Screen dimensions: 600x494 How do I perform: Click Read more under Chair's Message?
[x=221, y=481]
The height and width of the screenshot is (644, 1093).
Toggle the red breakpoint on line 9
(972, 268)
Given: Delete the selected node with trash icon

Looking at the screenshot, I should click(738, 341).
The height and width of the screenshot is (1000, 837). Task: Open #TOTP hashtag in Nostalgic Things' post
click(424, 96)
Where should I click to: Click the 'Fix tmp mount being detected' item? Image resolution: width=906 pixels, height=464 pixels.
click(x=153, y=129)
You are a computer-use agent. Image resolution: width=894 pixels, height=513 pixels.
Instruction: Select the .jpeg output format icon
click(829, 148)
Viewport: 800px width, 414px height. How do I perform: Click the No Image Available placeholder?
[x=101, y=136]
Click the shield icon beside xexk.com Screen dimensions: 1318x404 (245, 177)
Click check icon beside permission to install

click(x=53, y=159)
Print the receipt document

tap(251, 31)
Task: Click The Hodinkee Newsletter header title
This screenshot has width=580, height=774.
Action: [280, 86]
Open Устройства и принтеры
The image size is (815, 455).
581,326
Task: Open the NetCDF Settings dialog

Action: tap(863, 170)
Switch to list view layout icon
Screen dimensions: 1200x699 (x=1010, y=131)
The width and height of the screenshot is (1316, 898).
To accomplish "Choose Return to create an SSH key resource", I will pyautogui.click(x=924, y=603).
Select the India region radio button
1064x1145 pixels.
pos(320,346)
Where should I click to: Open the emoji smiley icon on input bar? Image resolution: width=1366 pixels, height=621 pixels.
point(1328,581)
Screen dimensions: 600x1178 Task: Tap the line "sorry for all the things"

· · · ·

» **Work required**: Supply the entire listing above again, word for word.

» **Answer box**:
Screen dimensions: 600x494 How do I perform: Click Read more under Chair's Message?
[x=221, y=481]
The height and width of the screenshot is (644, 1093).
Toggle the red breakpoint on line 9
(972, 268)
Given: Delete the selected node with trash icon

Looking at the screenshot, I should click(738, 341).
The height and width of the screenshot is (1000, 837). Task: Open #TOTP hashtag in Nostalgic Things' post
click(424, 96)
Where should I click to: Click the 'Fix tmp mount being detected' item? Image resolution: width=906 pixels, height=464 pixels.
click(x=153, y=129)
You are a computer-use agent. Image resolution: width=894 pixels, height=513 pixels.
Instruction: Select the .jpeg output format icon
click(829, 148)
Viewport: 800px width, 414px height. How do I perform: Click the No Image Available placeholder?
[x=101, y=136]
Click the shield icon beside xexk.com Screen dimensions: 1318x404 (245, 177)
Click check icon beside permission to install

click(x=53, y=159)
Print the receipt document

tap(251, 31)
Task: Click The Hodinkee Newsletter header title
This screenshot has width=580, height=774.
Action: [280, 86]
Open Устройства и принтеры
The image size is (815, 455).
581,326
Task: Open the NetCDF Settings dialog

Action: tap(863, 170)
Switch to list view layout icon
Screen dimensions: 1200x699 (x=1010, y=131)
The width and height of the screenshot is (1316, 898).
To accomplish "Choose Return to create an SSH key resource", I will pyautogui.click(x=924, y=603).
Select the India region radio button
1064x1145 pixels.
pos(320,346)
Where should I click to: Open the emoji smiley icon on input bar? Image resolution: width=1366 pixels, height=621 pixels.
point(1328,581)
Screen dimensions: 600x1178 Task: Tap the line "sorry for all the things"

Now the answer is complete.